Six weeks on from kicking off its experimental new pricing project, mytaxi has released the first tranche of data on how the model is working — and it shows a small increase in the average commission paid by drivers per journey: 87 euro cents, up from the 79 cent fixed fee of the old model.

This is despite around 50% of the journeys (in February) being assigned to drivers at a revenue share of below 5%. “We have a price increase, but a pretty low price increase,” notes Kuelper.

But he adds that the new pricing model has been worth the turmoil for another reason: an increase in the job acceptance rate — up from 85% to 91%. 

“Our problem was is we had plenty of bookings — plenty of people who wanted to get a taxi — but we couldn’t assign all these tours because the price was fixed at 79 euro cents. And there were special hours during the day where the taxi driver said ‘no I’m not going to spend 79 cents on a tour because there are plenty of street hails’. And that was our problem — our problem was our success rate,” he says.

“That has shifted really tremendously. We have a huge impact on our total bookings because suddenly most of our bookings really take place — they work.”

mytaxi’s marketplace model is an alternative to the surge pricing system of taxi startups like Uber, which require the customer to accept a price hike if they want to get a cab during periods of high demand.

mytaxi’s system means the price for the customer does not change, but the revenue share for the driver varies based on factors such as whether it’s a weekend or a week day.

“When we have a lot of demand out there in the street, especially during the weekend then the cab price really decreases — then it’s always around between 3% and 5% [revenue share]. And then during the days it increases up to 8%, 9%,” notes Kuelper.

mytaxi average revenue share under the new pricing model has so far been 7%, it said today.

mytaxi is still clearly in the experimental stage with the new pricing, so has not yet rolled the system out to its other operational markets (Austria, Switzerland, Poland and Spain).
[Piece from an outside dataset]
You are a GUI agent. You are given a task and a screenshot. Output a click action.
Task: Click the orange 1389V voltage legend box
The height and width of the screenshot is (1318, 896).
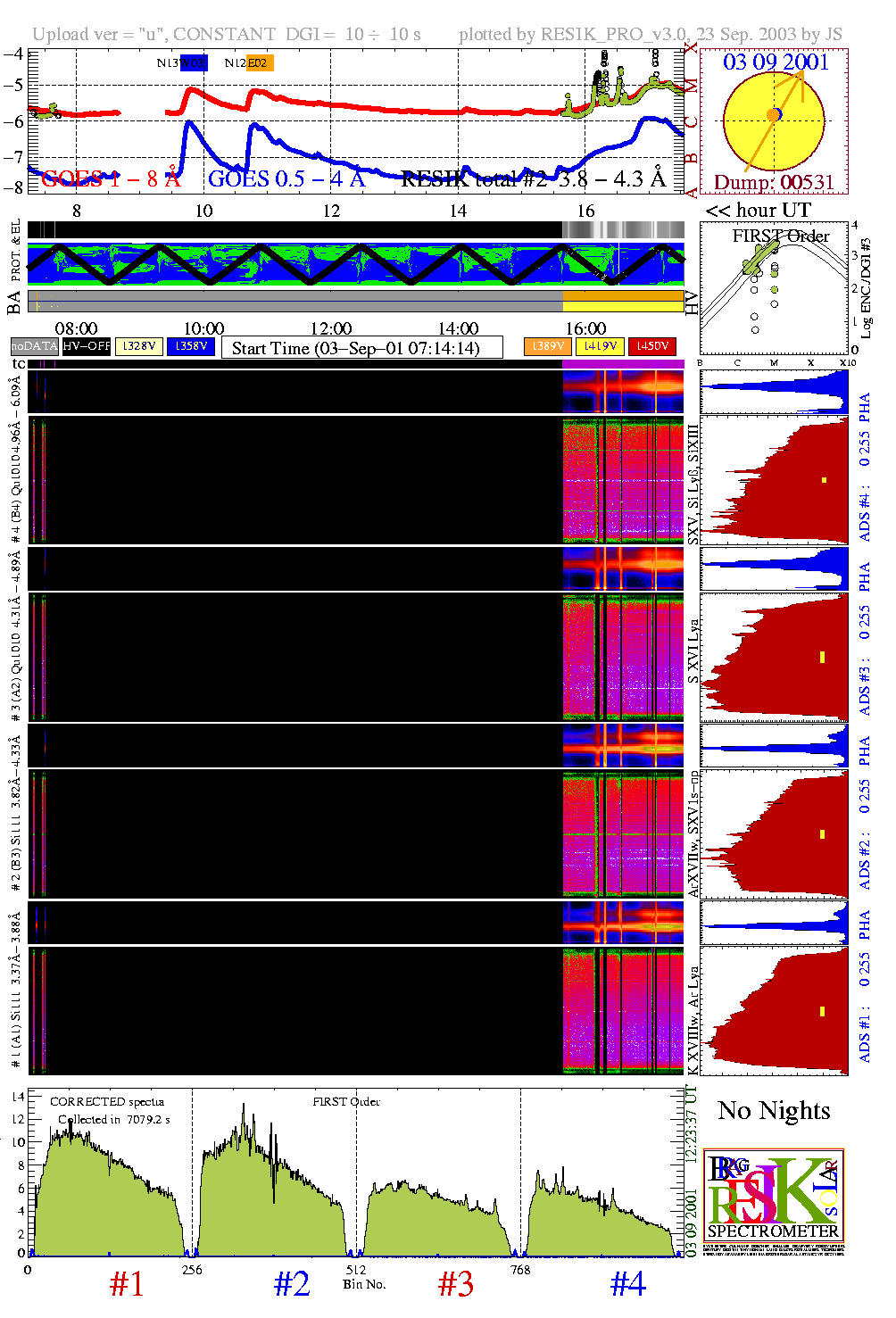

That isn’t likely to happen til the end of the year, according to Kuelper.

And, after all the trouble it has had to go to to win over cab drivers to the new pricing system, he stresses that mytaxi has no short-term plans to increase the upper limit on revenue share — not for the next three years at least, he tells TechCrunch.

“I think we leave it as it is for now because otherwise we risk the trust that we so desperately tried to get back,” he says. “Because we’ve experienced such huge debate here… if we would put it back to 30% then I think we would risk losing a huge stack of our fleet.”

mytaxi has also tweaked the algorithm that assigns jobs to drivers to prioritize distance to the customer and quality of the driver, over and above price. Again, with the aim of reassuring drivers they are not being manipulated into handing over more revenue than standard market variables demands.

What has mytaxi learnt from the experiment so far? “We learnt a lot in regards to our communication. We learnt that trust is very very important — that you always have to have a good level of trust to your customers,” says Kuelper.

Having the courage of your convictions when trying something new is also key, he adds. “Everyone was so sceptical when we launched the new pricing model but we launched it and now it works out and everything’s fine and we are really really glad about the results.

“You always take a huge risk when you are implementing something so special and when you are the first.”